I often think of just moving to the mountains, hanging in my trailer, my old dog and gal putting up with me in my sweats and being off the grid. No Facebook, Gmail or cell coverage. Sounds good, right?
The urge to run has been stronger and louder of late due to the emails I have been receiving nonstop in response to my moment with The Moth, my night of storytelling. Each letter is filled with emotions and feelings that I really did not think would rise up when I agreed to speak that night earlier this year.
I wrote to a woman who said she was driving 60 miles an hour through L.A. crying so hard she wondered if she should be behind the wheel of a car. Another letter came from a man who moved into the neighborhood where Kate and I had lived; offering condolences, and perhaps having a coffee or wine someday.
As the letters keep coming and the stories of others pain, and the honesty these strangers are willing to share about my story effecting them, I can’t help, but want to comfort them. Being impossible to take that pain away, I have to remember that from feeling that pain we find compassion and learn very difficult lessons. I think that’s how it is done for all of us if we are awake and willing to feel with our hearts. That pain is real and it has been teaching me each day not run away.
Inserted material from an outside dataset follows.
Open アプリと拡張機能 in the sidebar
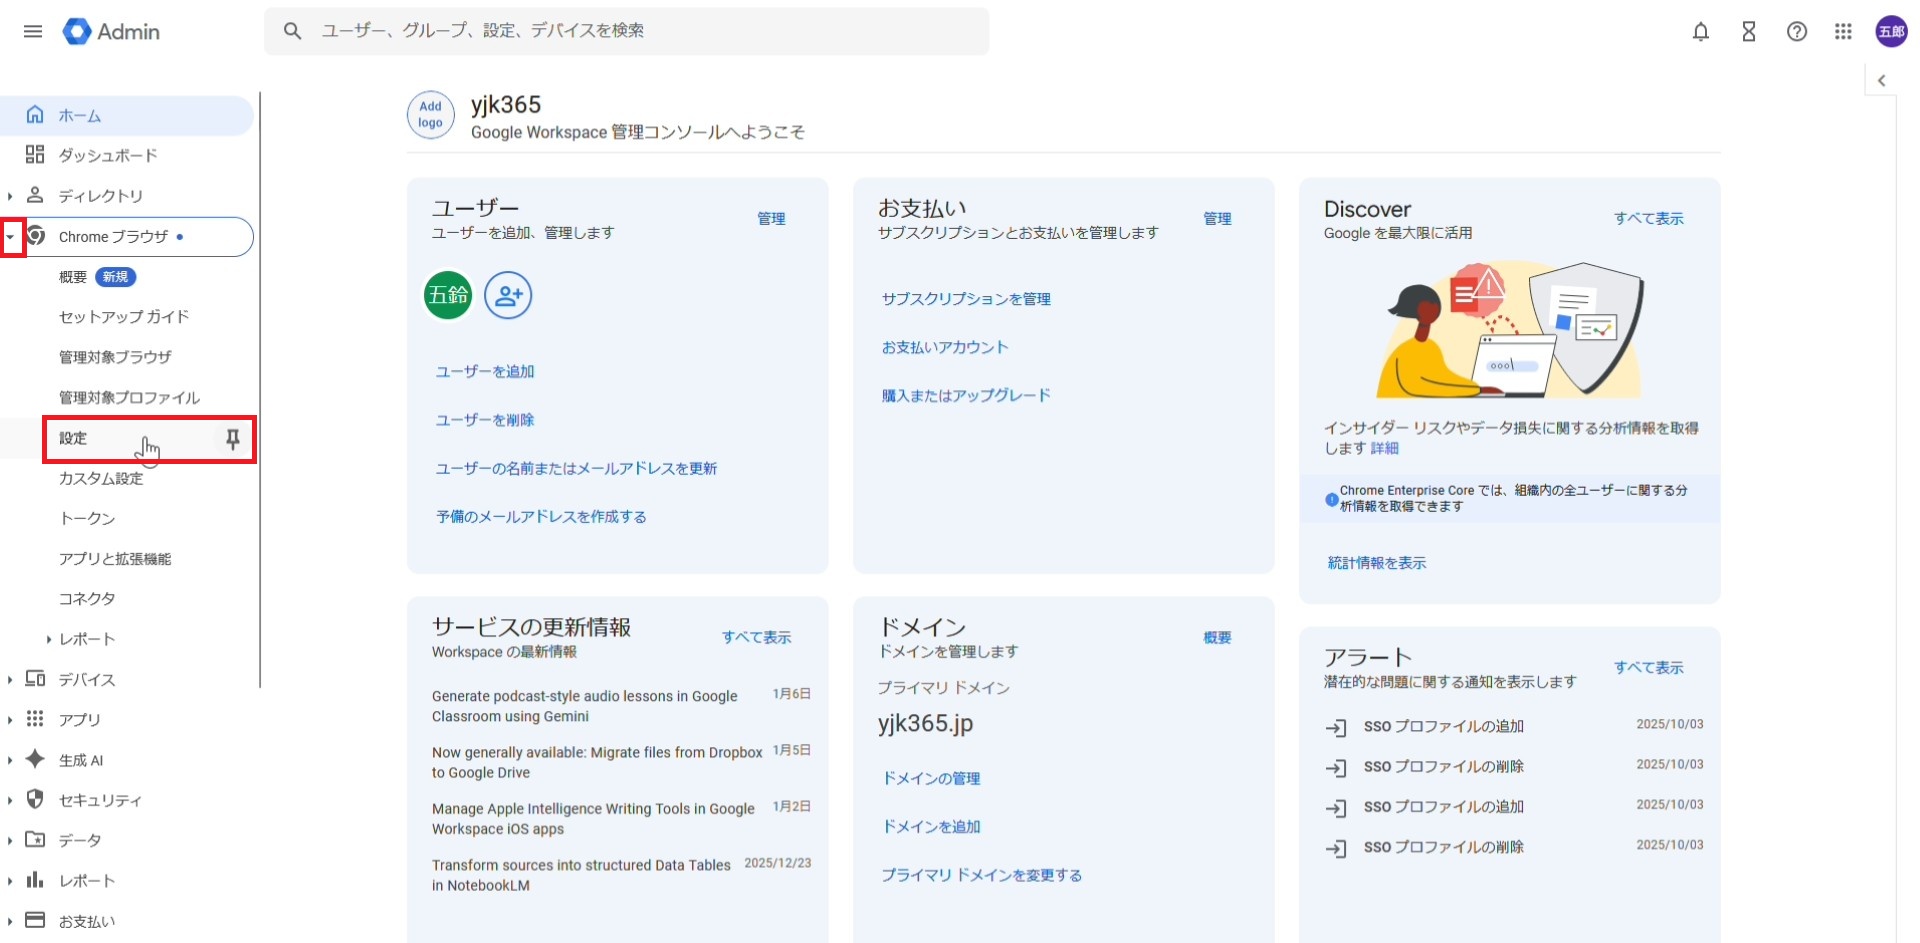 point(115,559)
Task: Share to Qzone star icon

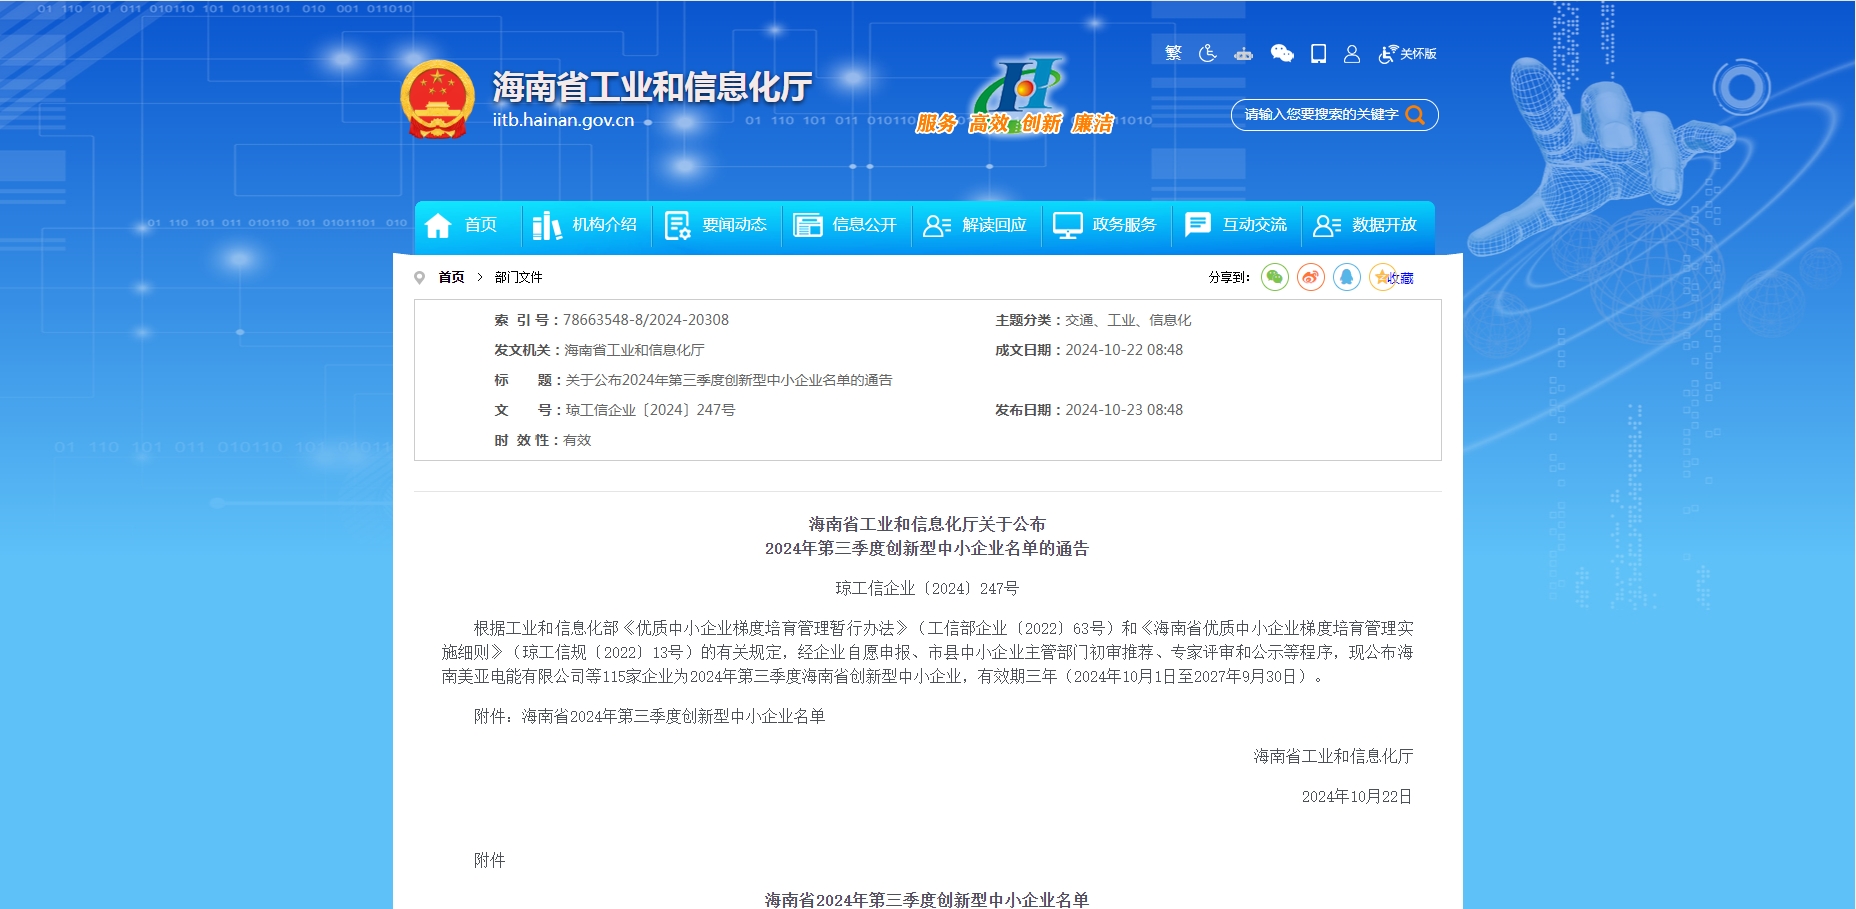Action: [x=1382, y=277]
These stories are a vivid reminder to me of how much more can be done.
It struck me as odd when asked if by telling of that night, have I had time to grieve. The answer is yes, grief does not wait for you to come to it, she has a very cunning way of finding you, making you stop and deal with what needs to be worked out.
But there is more to this story…I never want to live in that moment very long, it has a place in my world, to serve to move me onto the next part of my life and what unfolds. I have promised myself not to dwell in the discomfort of being stuck, nor longing for things to be different. I have to move forward, to live with the knowledge I can do this life, and yes breathe in what it has to offer up to me.
One lady asked very passionately if she might have permission to sign her emails with “Be a light. Be a flame. Be a beacon”. I thought of how powerfully those words changed my life and how I never wanted anyone to take them as their own. I understood her request, but for me it was my gift from Kate and with that…
Be a light. Be a flame. Be a beacon.